Le visage de l’acteur, filmé en direct, est démultiplié par trois écrans de téléviseurs alignés devant ses pieds le long de la scène où, en gros plan, on voit ses traits projeter tour à tour l’incrédulité, l’espoir, l’incompréhension, la peur, les souvenirs heureux du mourant, jusqu’à la phase terminale où les lèvres closes évoquent le silence post mortem alors que lui continue à vouloir retenir l’inéluctable.
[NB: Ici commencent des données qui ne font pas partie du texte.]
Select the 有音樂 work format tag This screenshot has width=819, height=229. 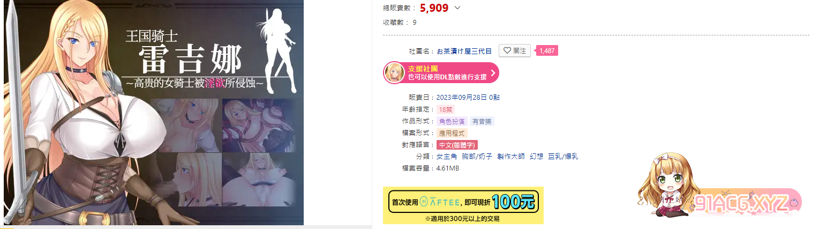(x=483, y=121)
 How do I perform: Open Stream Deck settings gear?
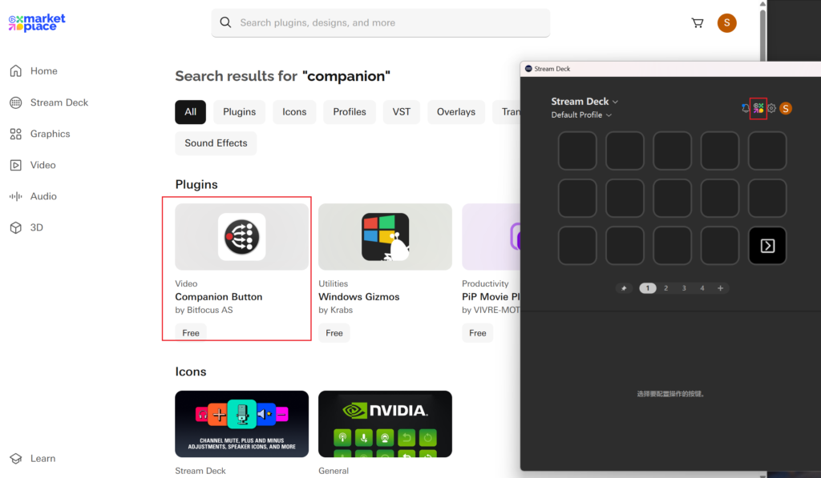pyautogui.click(x=772, y=108)
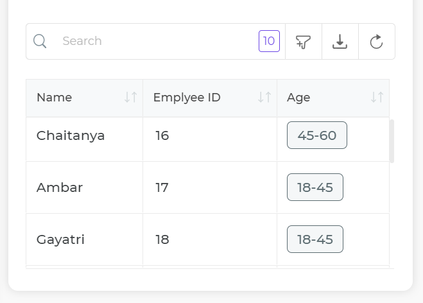Click the Name column header
Viewport: 423px width, 303px height.
(x=55, y=98)

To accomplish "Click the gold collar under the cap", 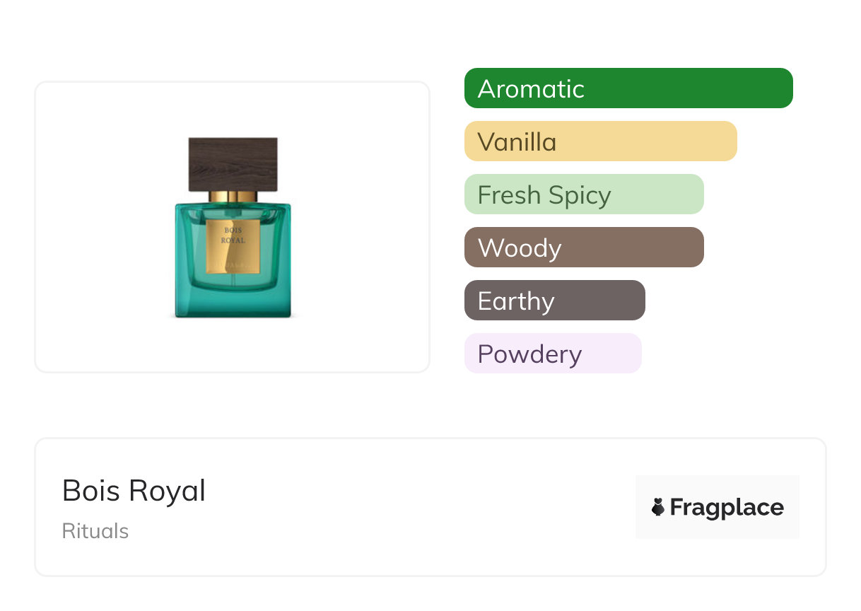I will click(233, 197).
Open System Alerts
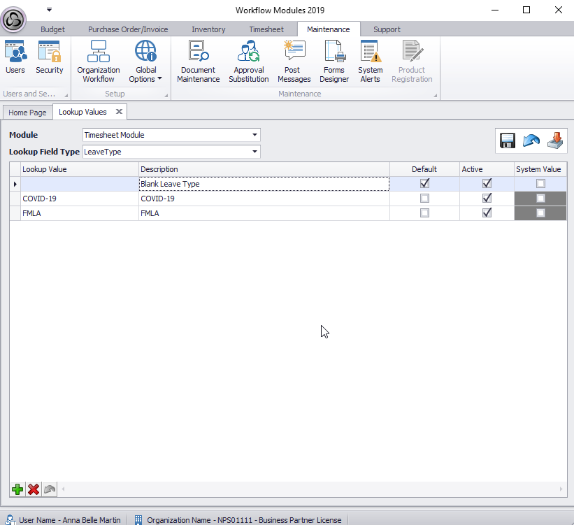 click(370, 61)
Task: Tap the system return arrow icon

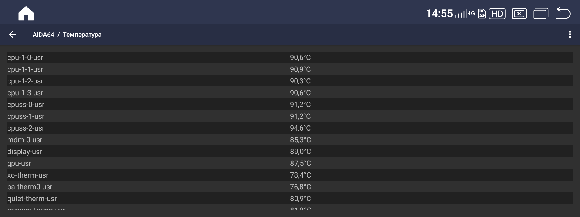Action: pyautogui.click(x=563, y=13)
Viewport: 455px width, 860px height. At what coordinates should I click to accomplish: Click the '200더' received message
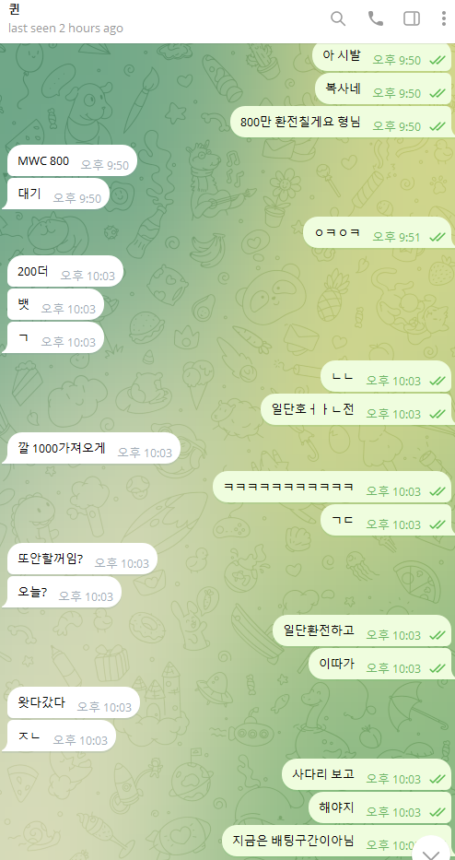(65, 271)
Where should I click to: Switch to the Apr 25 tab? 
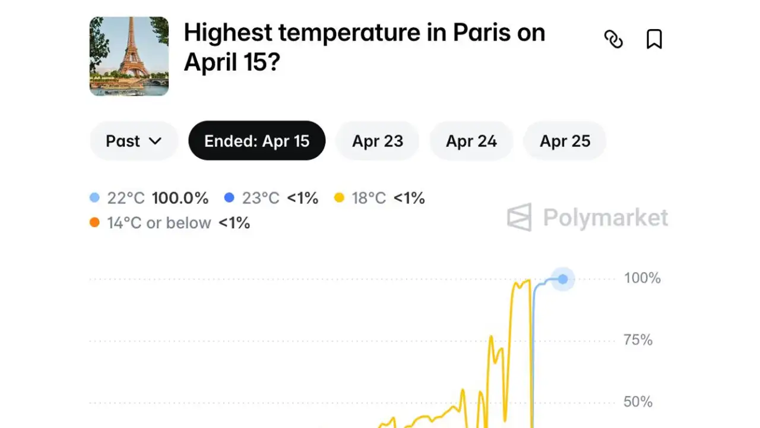[565, 141]
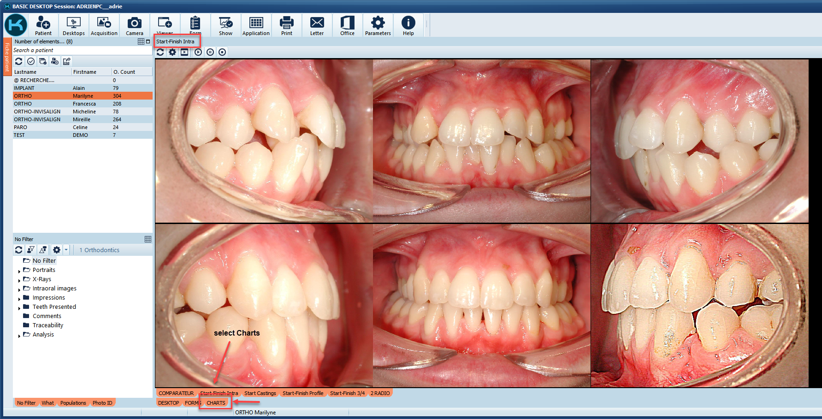
Task: Stop the slideshow playback
Action: [222, 52]
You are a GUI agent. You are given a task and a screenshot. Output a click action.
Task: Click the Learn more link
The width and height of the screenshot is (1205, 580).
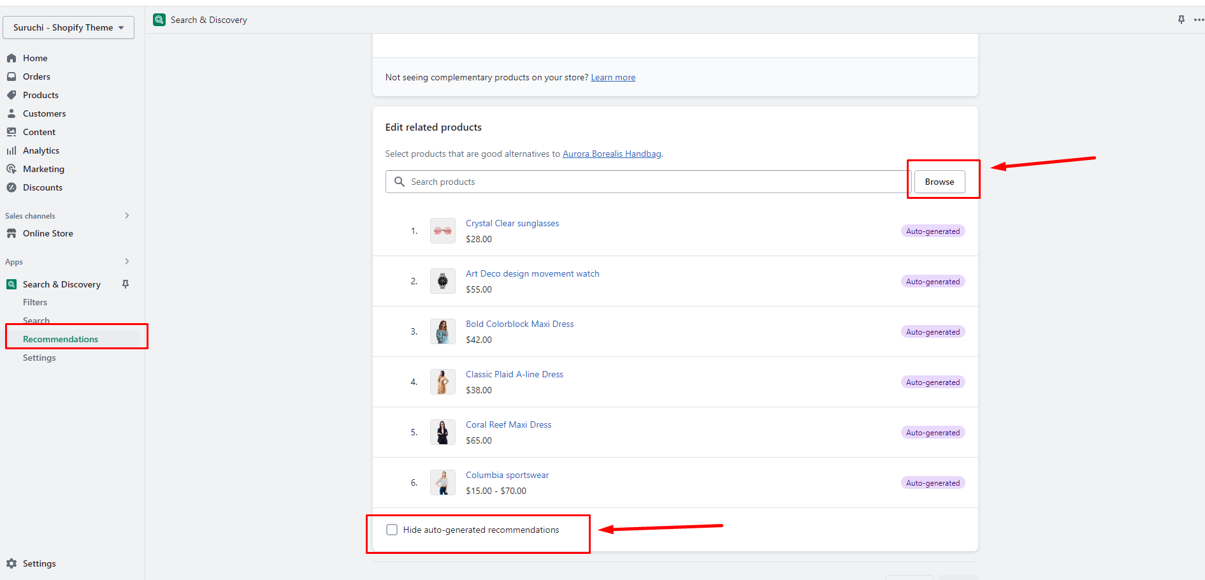coord(613,77)
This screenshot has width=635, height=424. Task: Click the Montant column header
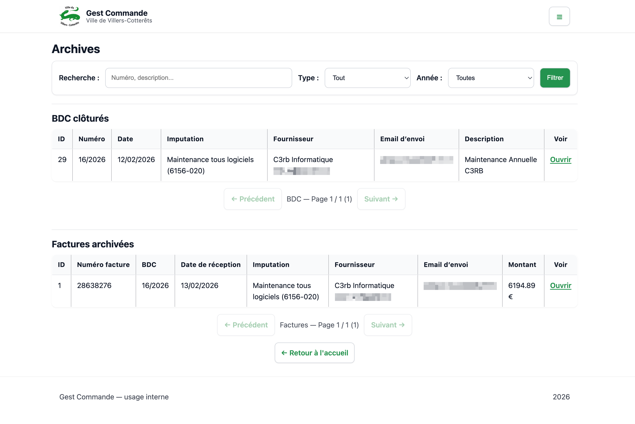click(x=522, y=265)
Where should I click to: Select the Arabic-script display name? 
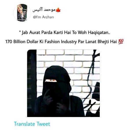44,10
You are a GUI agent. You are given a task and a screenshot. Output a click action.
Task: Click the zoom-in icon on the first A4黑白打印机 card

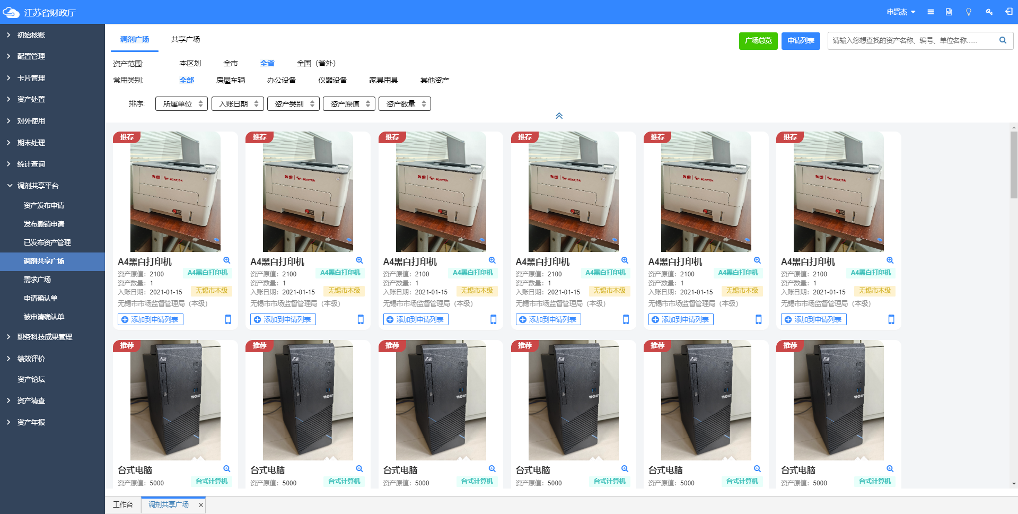(x=226, y=260)
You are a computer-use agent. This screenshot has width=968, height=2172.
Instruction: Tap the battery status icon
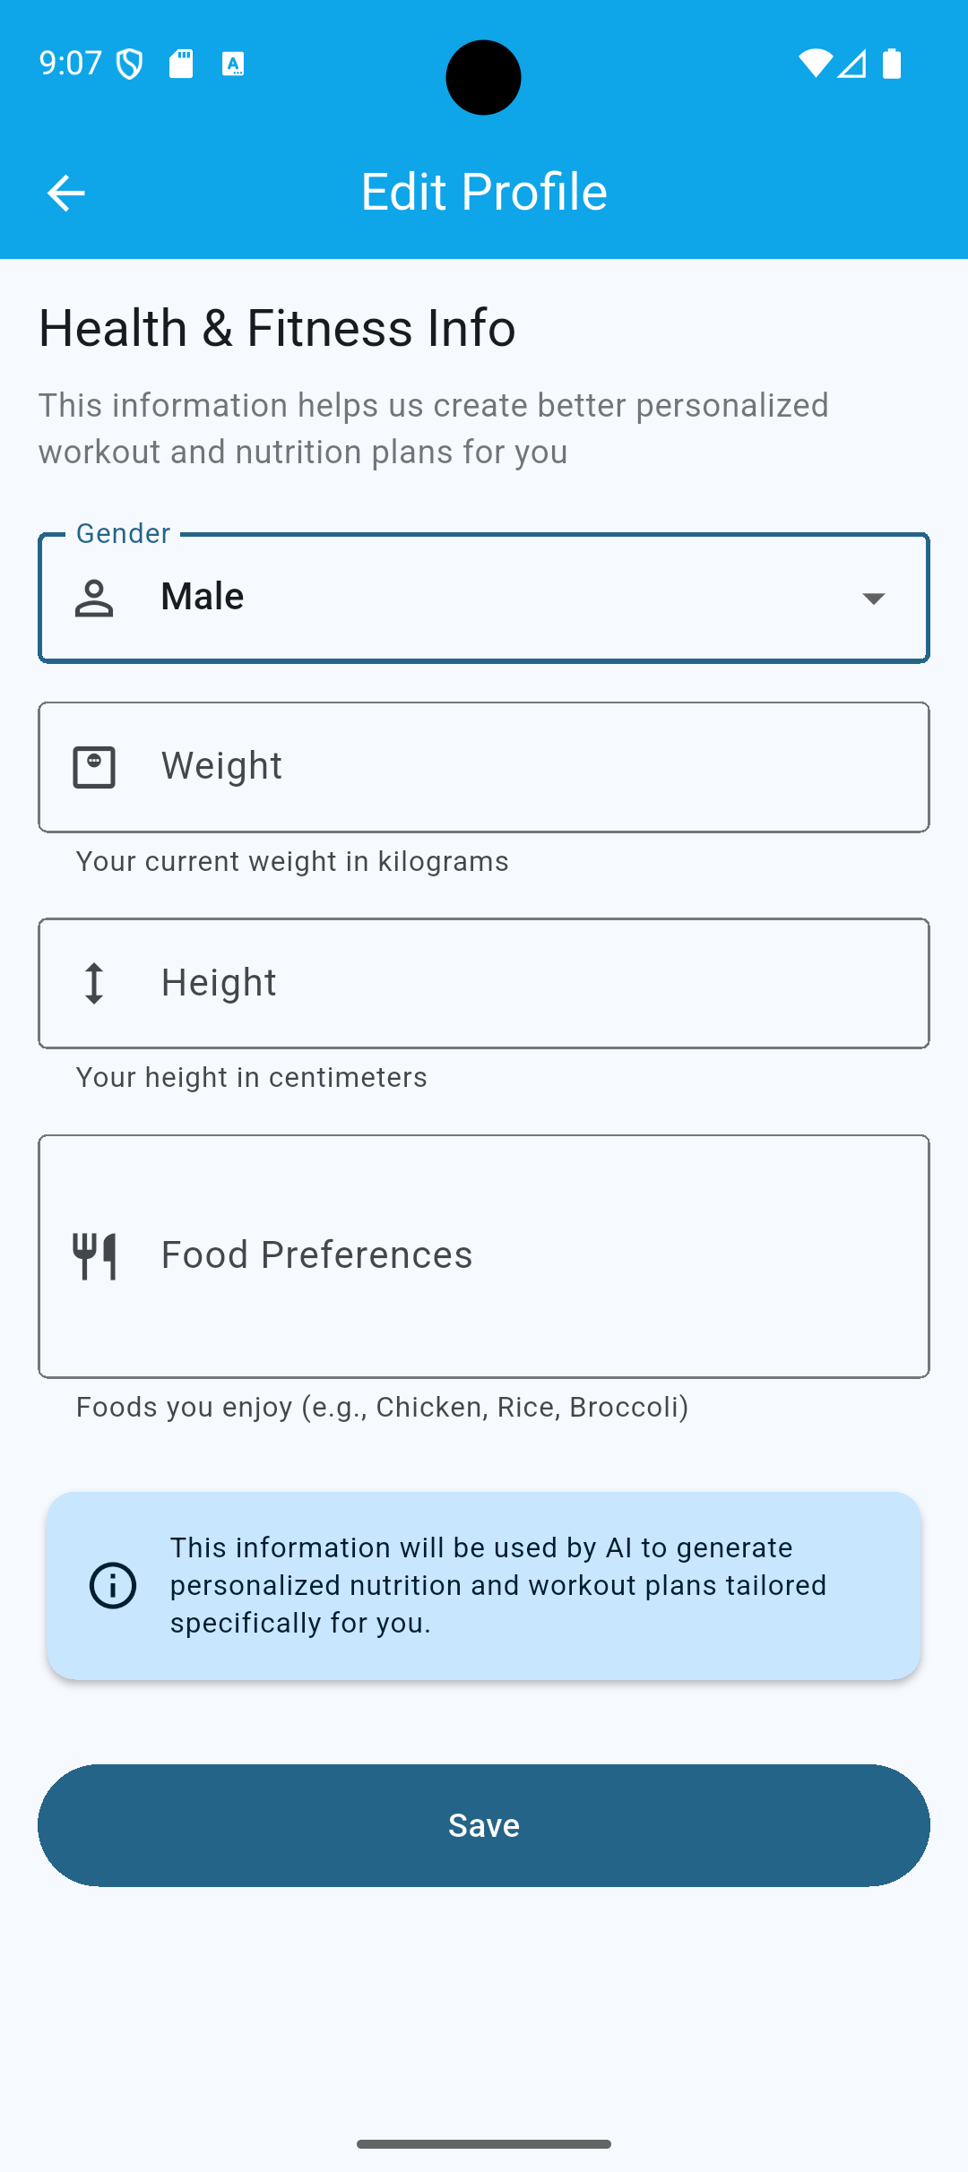(x=892, y=64)
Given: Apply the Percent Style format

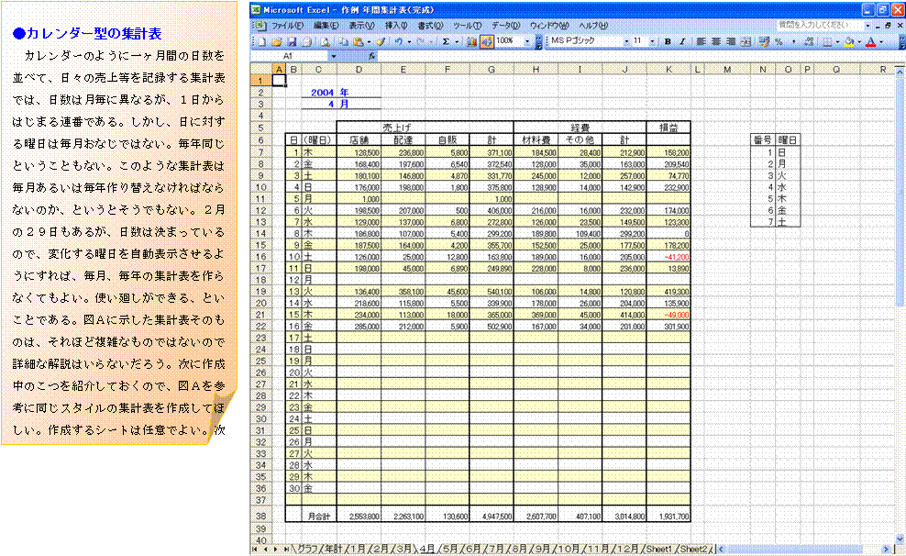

Au creux des mots qui se déversent, des images distordues par le chaos des chocs reçus – chairs tuméfiées, nez éclaté sous les coups assénés dans les réserves où l’homme a été conduit – se mêlent et s’entremêlent dans un flux continu.

Comment la vie de cet homme pourrait-elle s’arrêter si stupidement sur cette dalle de béton froid sous les coups furieux de quatre jeunes vigiles qui ont juste son âge, lui dont la vie d’errance était tout sauf une existence morne ? Défilent les bords de Loire et ses aventures amoureuses matées par d’autres marginaux, ses rêves de voyage qui agissaient en lui comme s’il les vivait vraiment, son amour pour son jeune frère, les phrases des pauvres gens prononcées par sa mère attentionnée (« surtout mettez un slip propre au cas où vous auriez à aller à l’hôpital ») qui lui faisaient chaud au cœur les jours de solitude… Alors, il ne peut se résoudre à mourir pour si peu, car ce qui est scandaleux ce n’est pas tant sa disparition que ce qui la cause : pensez, une simple canette bue au vu et au su de tout le monde dans un rayon de supermarché, sans avoir réfléchi, il avait soif c’est tout, et sa gorge le brûlait…

On n’est pas loin d’un autre étranger à lui-même, L’étranger de Camus, dans un monde éviscéré de son humanité jusqu’à priver de sens la mort même : « ma mort n’est pas l’événement le plus triste de ma vie, ce qui est triste dans ma vie c’est ce monde avec des vigiles et des gens qui s’ignorent dans des vies mortes comme cette pâleur, cette mort tout le temps, tous les jours, que ça s’arrête enfin, je t’assure, ce n’est pas triste comme de perdre le goût du vin et de la bière, le goût d’embrasser, d’inventer des destins à des gens dans le métro et le goût de marcher des heures et des heures ».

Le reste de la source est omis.